If more proof was needed that advertisers, even major ones, just don’t get this webbernet thing, I give you yet another YouTube contest that I stumbled upon this morning while looking for a commercial I was going to post about. From P&G, one of the most respected and innovative marketers around comes this gem:
First of all, user-generated contests are dead. They worked when they had novelty, when it was possible to get that fifteen minutes of fame through something like this. They also worked as long as the stakes could be raised, like having the winner’s creation shown during the Super Bowl.
Without either novelty or a breakthrough prize, and considering that everyone else is doing it (including competitor Schick, whose contest Circle One sent up on AdPulp), this tactic is both unoriginal and lazy.

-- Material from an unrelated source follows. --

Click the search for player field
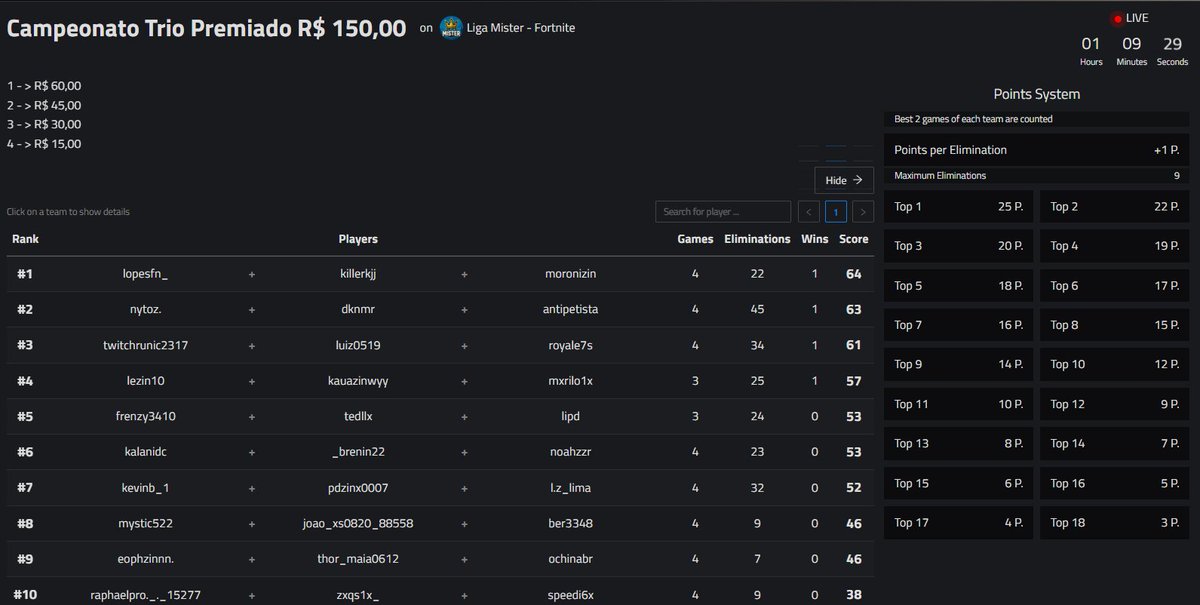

Further, I would be willing to bet, it is completely ineffective. It is ineffective because the internet is a vast sea of content, none of which I have to see if I don’t want to.

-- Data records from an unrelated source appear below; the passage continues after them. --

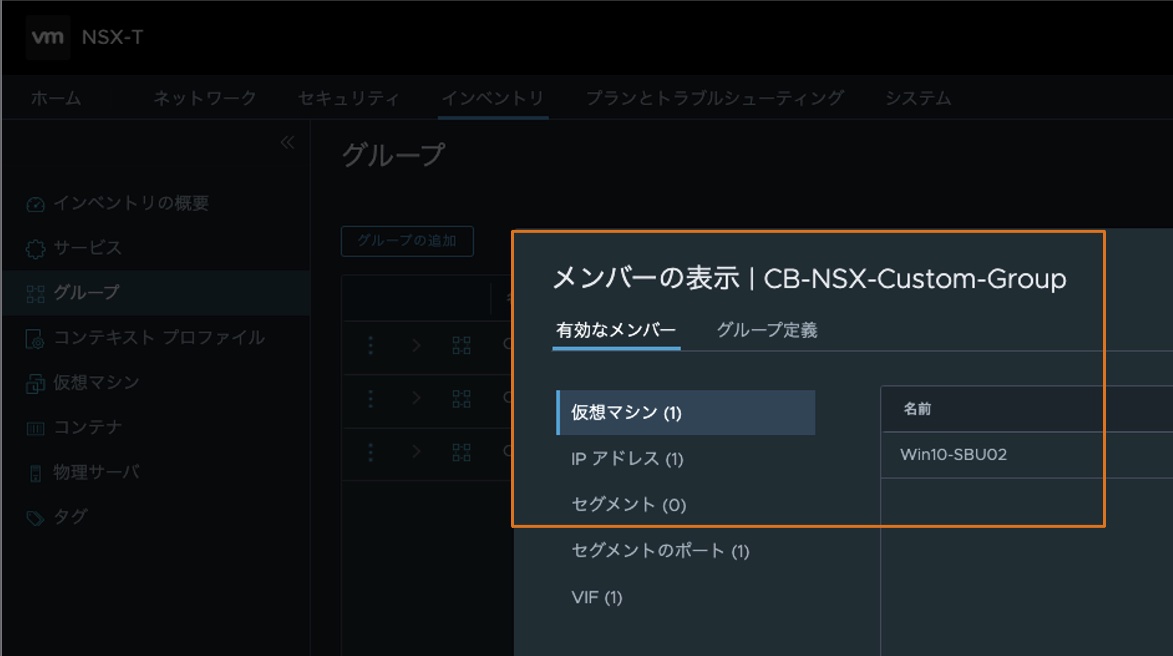Image resolution: width=1173 pixels, height=656 pixels.
Task: Click the Win10-SBU02 virtual machine entry
Action: pos(953,455)
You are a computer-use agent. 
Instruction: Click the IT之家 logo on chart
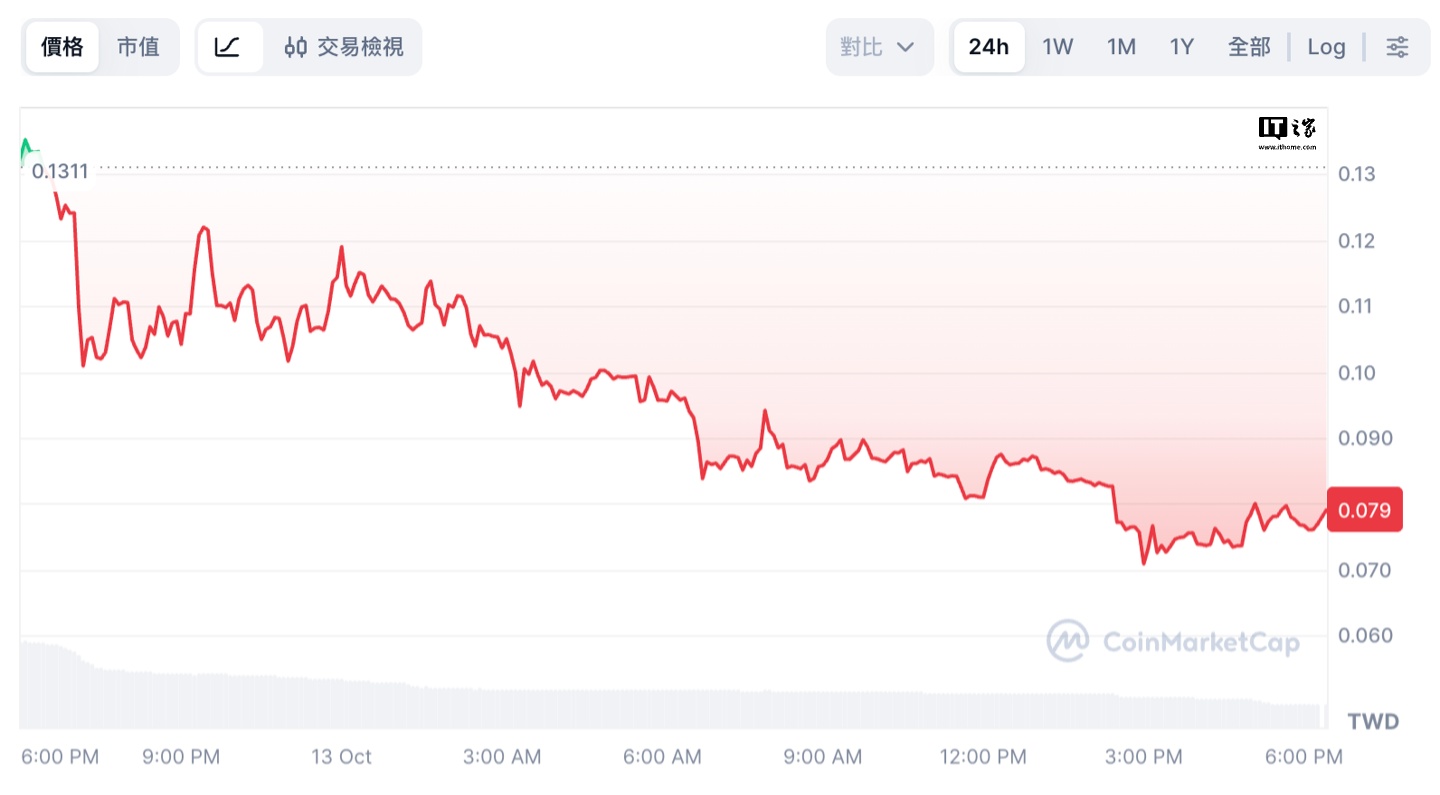1287,132
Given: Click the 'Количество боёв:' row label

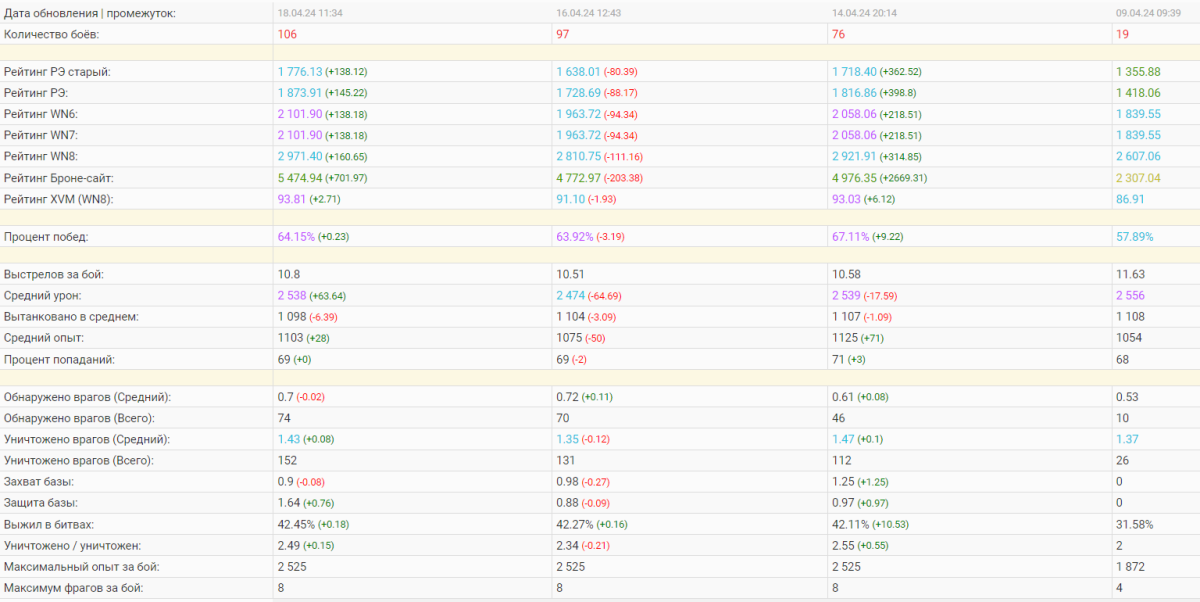Looking at the screenshot, I should (51, 34).
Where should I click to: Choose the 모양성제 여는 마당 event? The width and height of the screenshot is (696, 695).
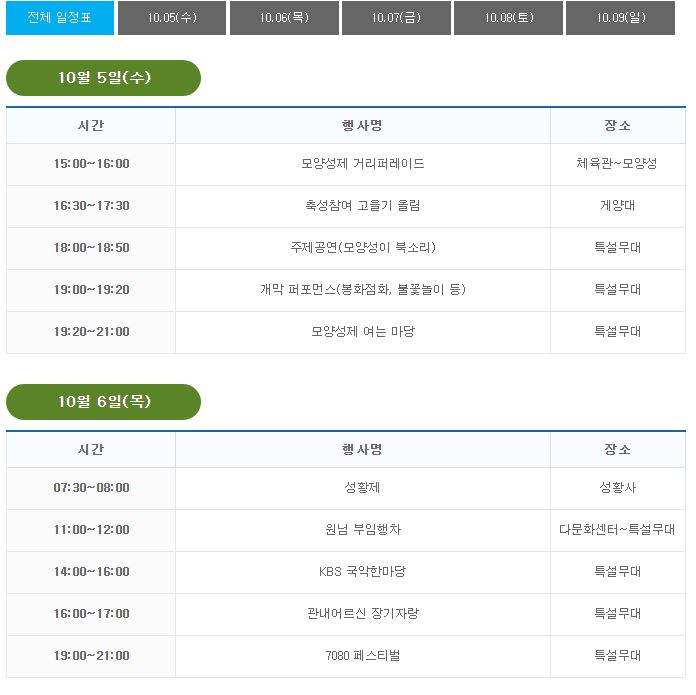click(x=362, y=332)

By that I mean to draw a clear distinction between the online space and, say, television. Television is still the best way to broadly reach an audience because, while I am watching, I am captive and brands can push their messages out to me. This is not the case online.

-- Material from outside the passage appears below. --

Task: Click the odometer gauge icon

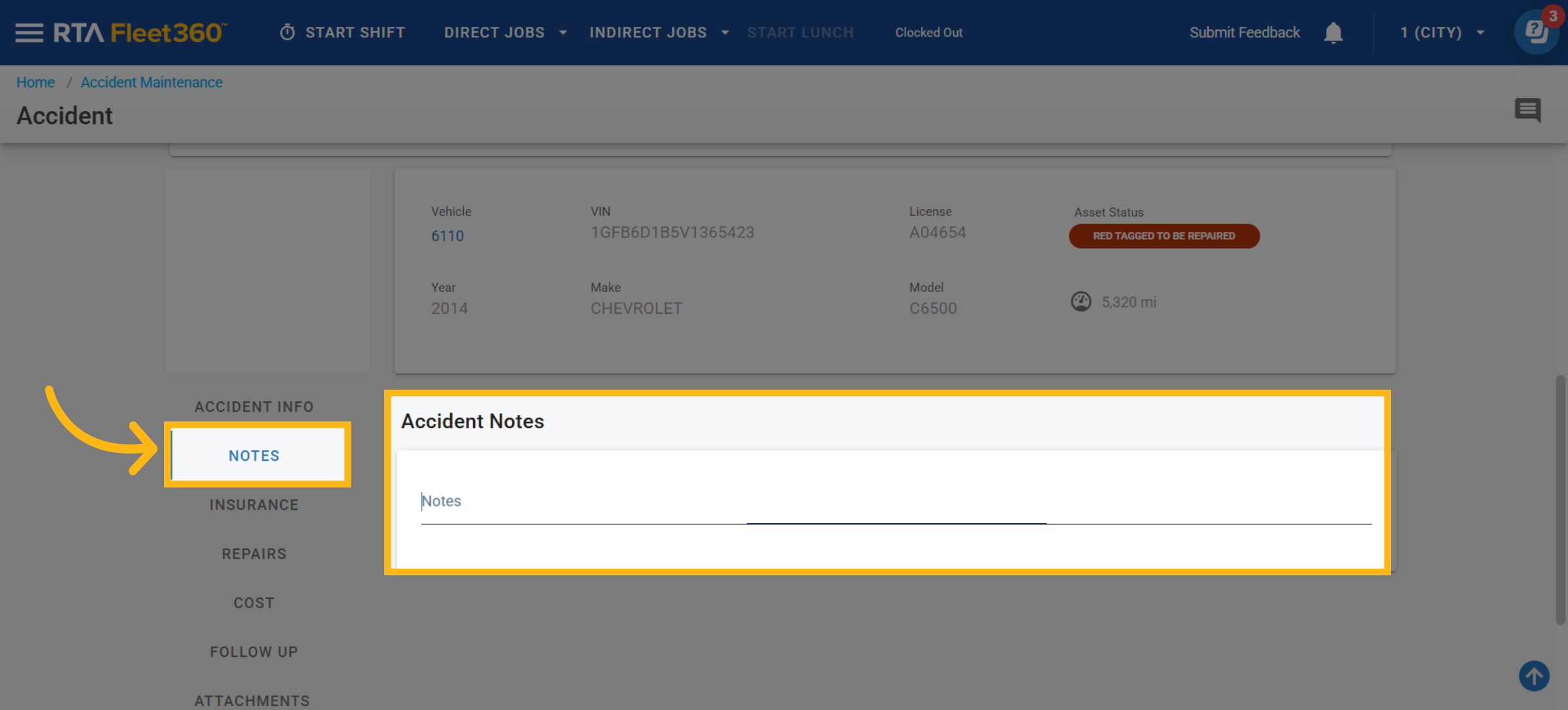Action: click(x=1081, y=301)
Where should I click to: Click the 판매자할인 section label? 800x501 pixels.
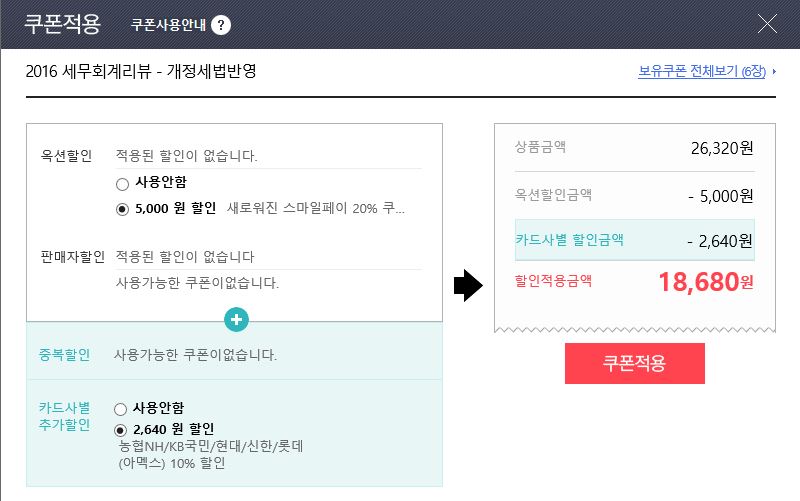coord(72,257)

Tangerine Toad has a great post on “Clicking Through The Internet” which is, as he describes it, “the name I give to the phenomenon whereby normally intelligent people at both digital and traditional agencies decide that people will find their cool new flash microsite without any sort of external driver. It’s as if the internet were a giant cable TV line-up or magazine and the consumer will be clicking through it, land on the microsite and magically become entranced.”
The content online is, for all intents and purposes, infinite. There is no line-up, no captive audience and only the slimmest chance that someone will stumble upon your site or contest or brand without an external driver.
And even if a person were to stumble upon your online marketing tactic by accident, they are just as likely to blog about what a bad idea it is as they are to react to it.
Memo to Gillette: You need to read Tangerine Toad to get a handle on this new internet age. You also may want to get an agency that doesn’t pitch you re-tread, hacky ideas.